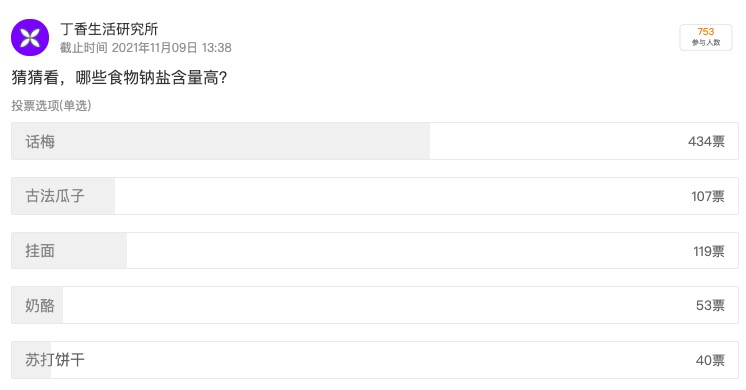
Task: Open the 丁香生活研究所 account name
Action: click(109, 29)
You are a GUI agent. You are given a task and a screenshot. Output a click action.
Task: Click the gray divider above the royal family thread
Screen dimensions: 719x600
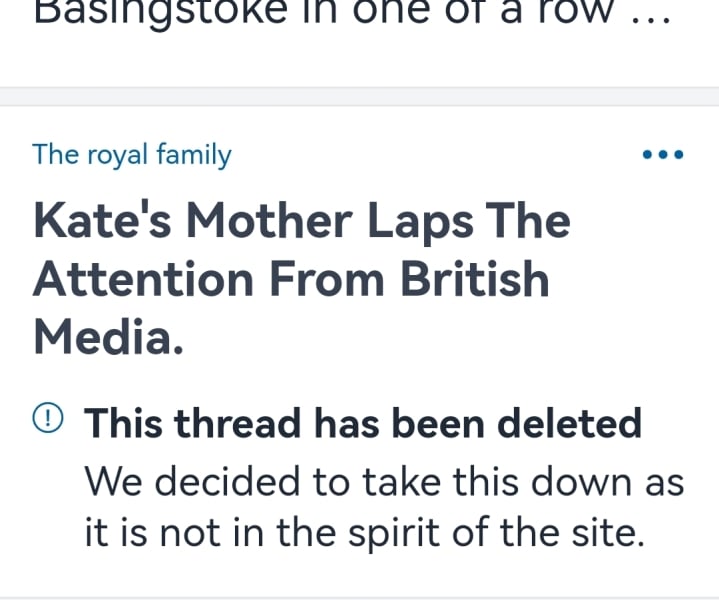click(359, 96)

+ + +

* ABOUT THIS TASK *
In the records above, find the line that contains "You are a GUI", then write it out along with every line after it, exactly, through the last one. Leave the pictures out.

* EXERCISE OUTPUT *
You are a GUI agent. You are given a task and a screenshot. Output a click action.
Task: Click the gray divider above the royal family thread
Screen dimensions: 719x600
click(359, 96)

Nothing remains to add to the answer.